By Emily McGranachan, Member of Amnesty International USA’s LGBT Human Rights Coordinating Group
Today the Supreme Court of the United States began hearing arguments on two pivotal cases involving lesbian, gay, bisexual and transgender (LGBT) rights. The focus of today’s hearing was on California’s Proposition 8, which wrote discrimination into the California Constitution by defining marriage in the state as between one man and one woman. The state constitutional amendment has been found unconstitutional by a federal appeals courts and supporters of marriage equality hope it will be struck down entirely.
Tomorrow the court hears arguments on the Defense of Marriage Act (DOMA), which limits federal recognition of marriage to heterosexual couples. There is a great deal in the news about both cases and what they could mean for LGBT rights. The decisions made by the Supreme Court will have real impacts on individuals, children, and families, regardless of their sexual orientation.
Federal and state recognition is more than just about the civil right to marry, it is about human rights. Amnesty International believes that all people, regardless of their sexual orientation or gender identity, should be able to enjoy the full range of human rights, without exception. This includes marriage.
It comes down to more than just a marriage license on paper. The denial of equal civil recognition of same-sex relationships prevents many people from accessing a range of other rights, such as rights to housing and health care, and stigmatizes those relationships in ways that can fuel discrimination and other human rights abuses against people based on their sexual orientation or gender identity. Without equality, certain people are more likely to be viewed as “less than” others, opening doors to further discrimination.
Around the world other countries, like the UK and France, are also discussing, debating, and arguing over marriage equality. Support for LGBT rights, including marriage equality has grown dramatically in the U.S. and elsewhere in the last decade.
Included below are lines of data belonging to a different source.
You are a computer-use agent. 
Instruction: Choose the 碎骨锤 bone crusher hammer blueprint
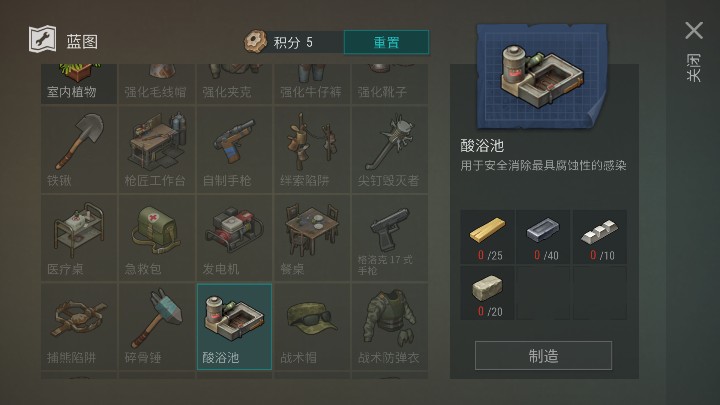pyautogui.click(x=157, y=326)
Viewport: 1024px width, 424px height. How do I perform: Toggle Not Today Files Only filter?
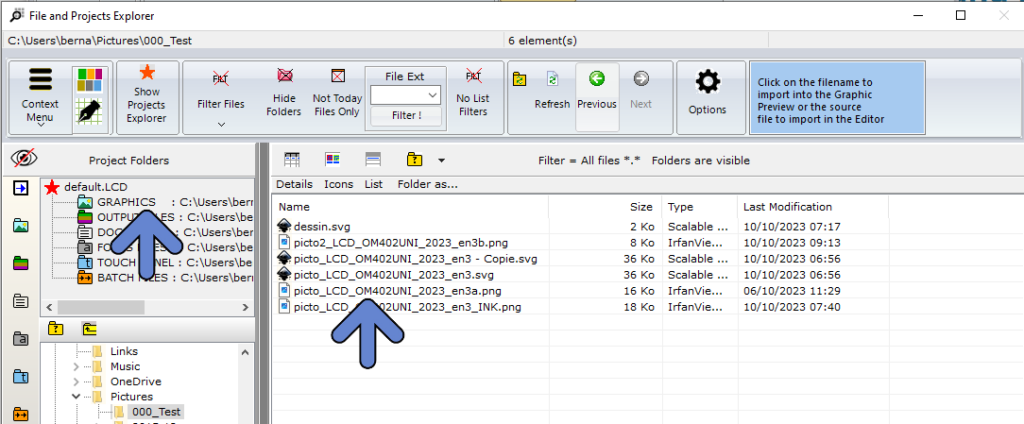point(337,77)
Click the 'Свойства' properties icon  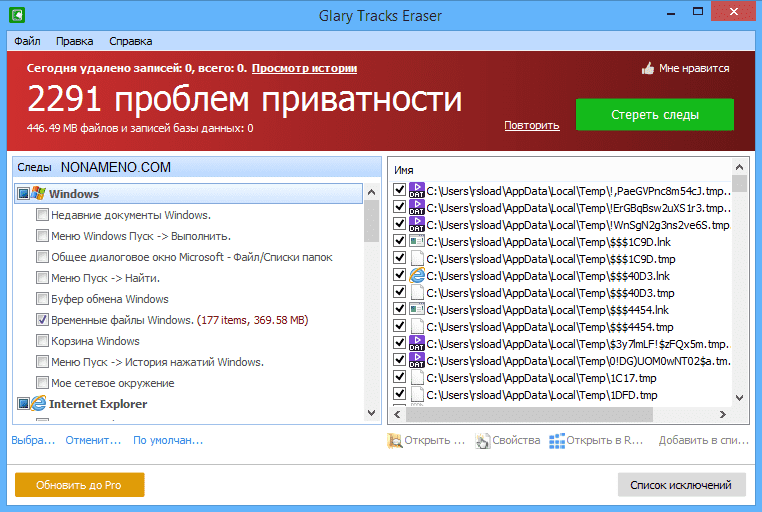tap(483, 440)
Today polls indicate that over 58% of people in the U.S. support marriage equality, this is a huge increase from 37% in support ten years ago. The number jumps for people 18-19 years old to a remarkable 81% supporting marriage equality.
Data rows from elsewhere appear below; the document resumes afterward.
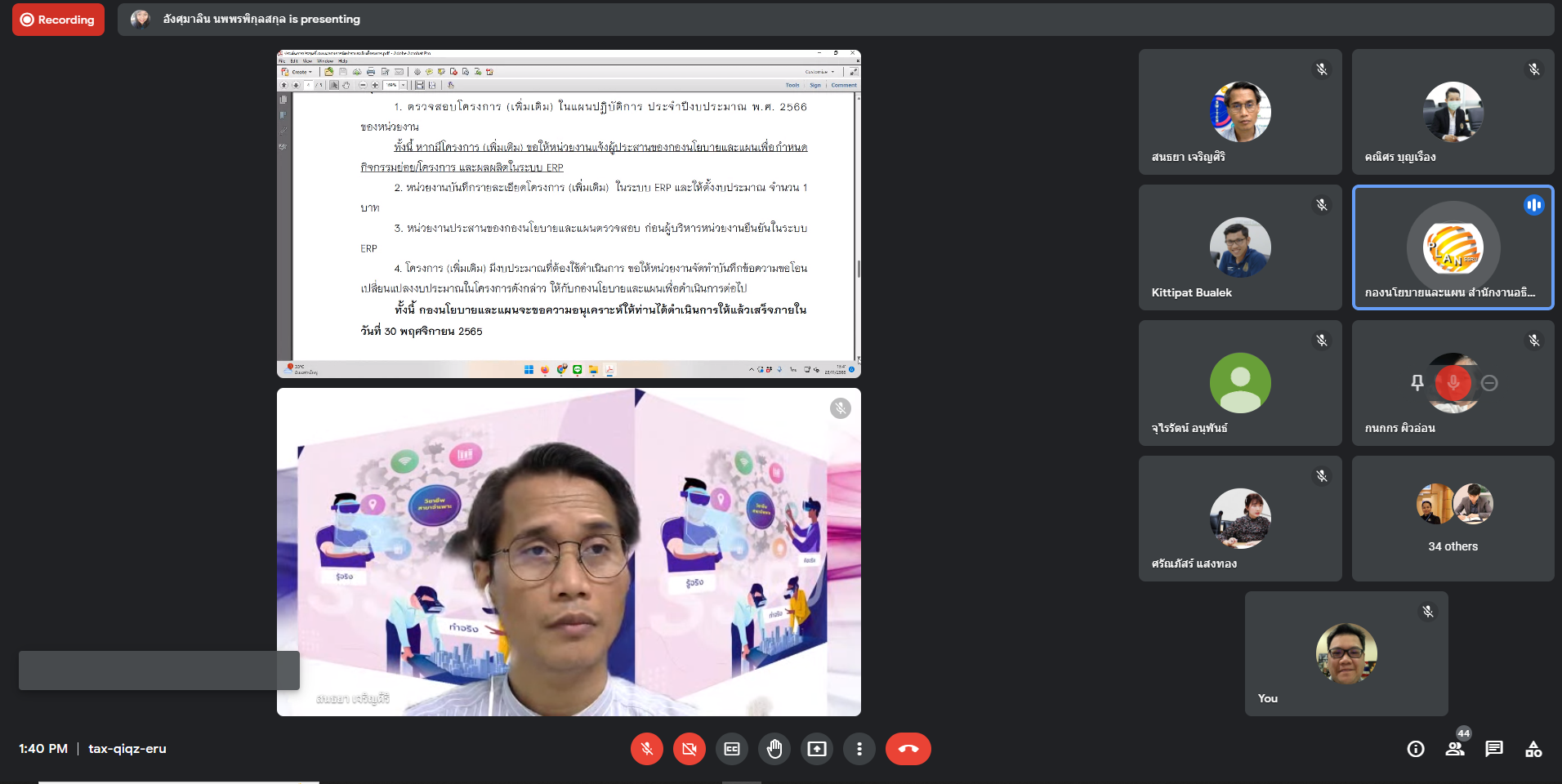Click the Recording indicator badge
The height and width of the screenshot is (784, 1562).
click(58, 20)
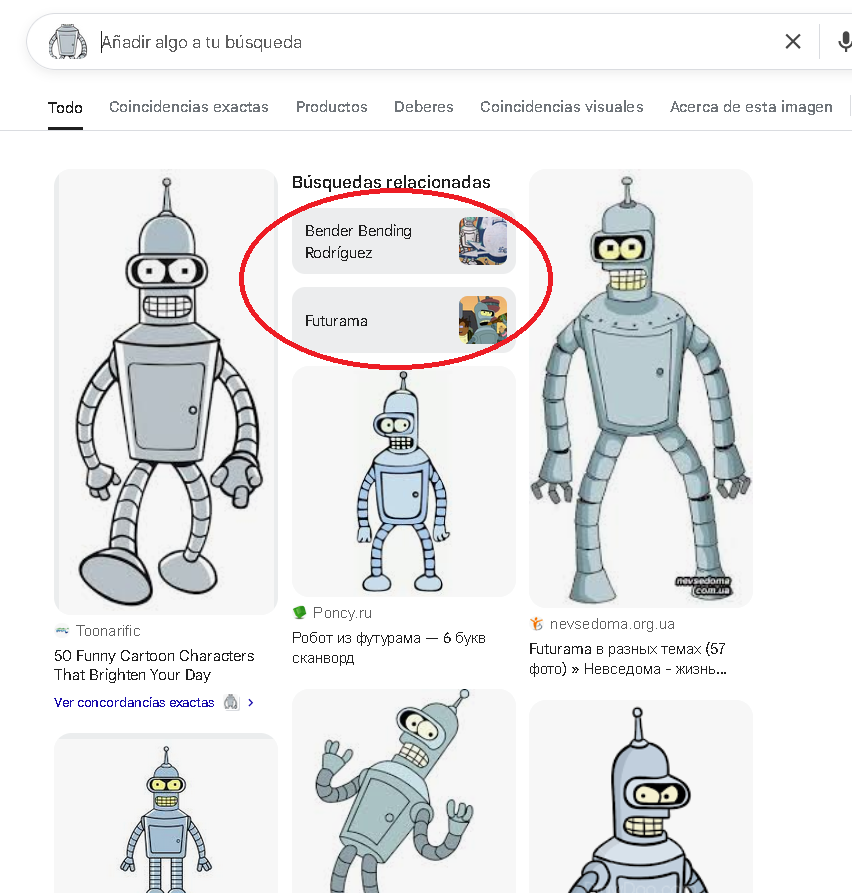Open the Ver concordancias exactas link
852x893 pixels.
(134, 702)
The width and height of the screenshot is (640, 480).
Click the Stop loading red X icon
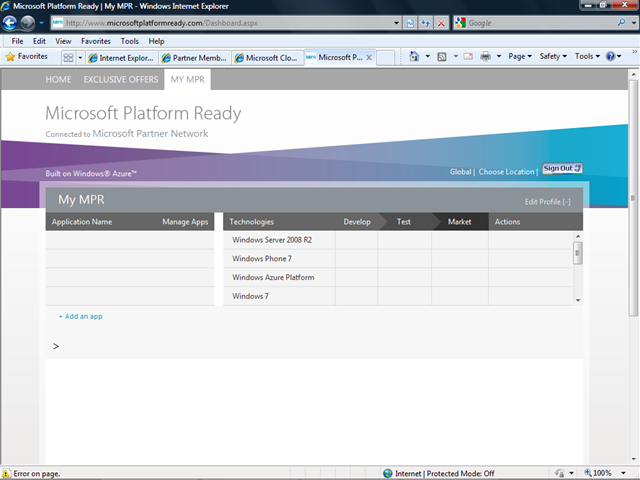tap(441, 22)
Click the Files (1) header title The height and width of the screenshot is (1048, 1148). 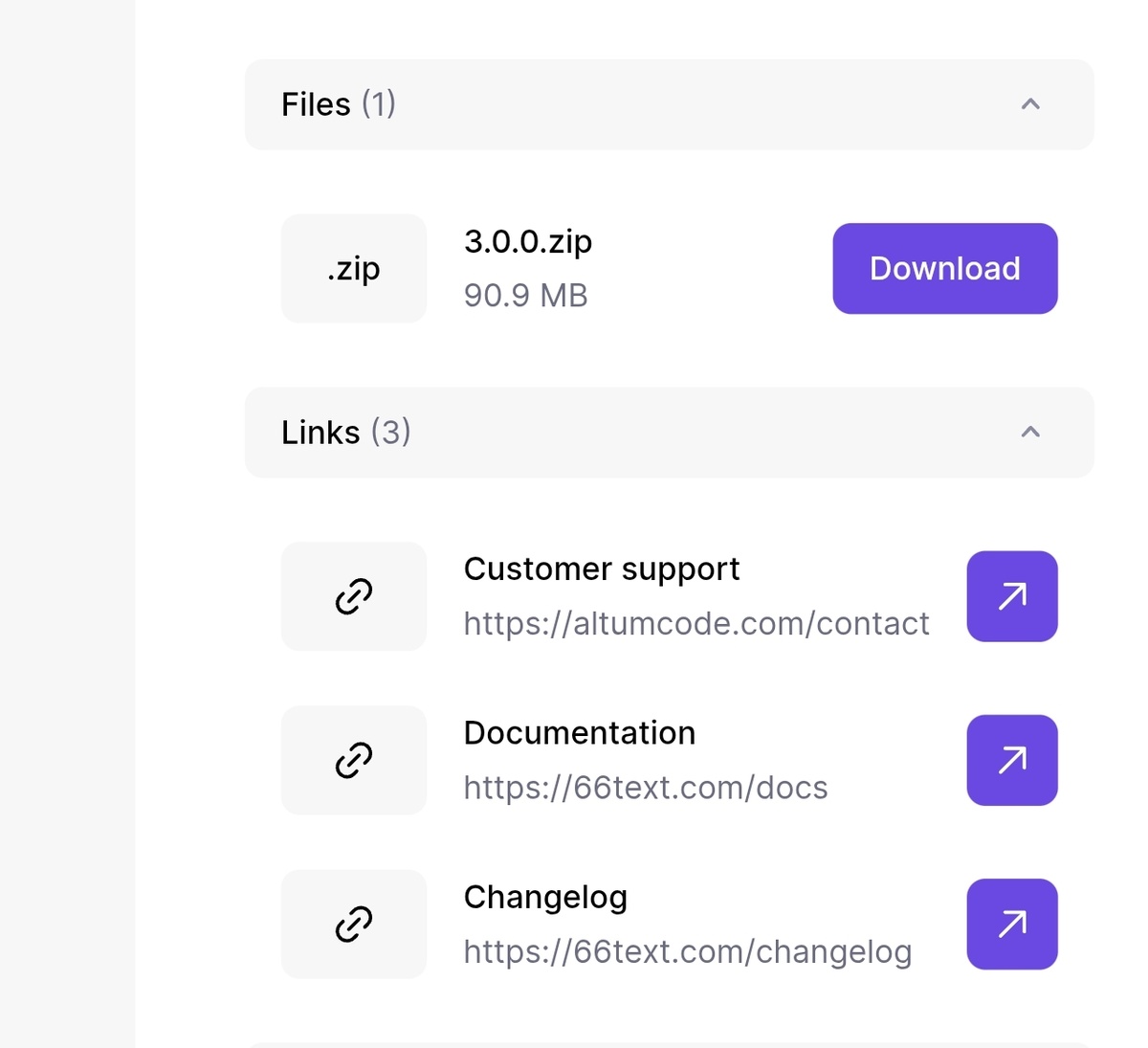(x=338, y=104)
Every day in the U.S. and across the globe, sexual orientation or gender identity leads to abuse in the form of discrimination, violence, and imprisonment. Persecution on the basis of sexual orientation and gender identity can take a variety of forms and go against the basic tenets of international human rights law and norms. Love is a (human) right, not a wrong and protecting the rights of same-sex couples in the U.S. is a step towards recognizing that fact.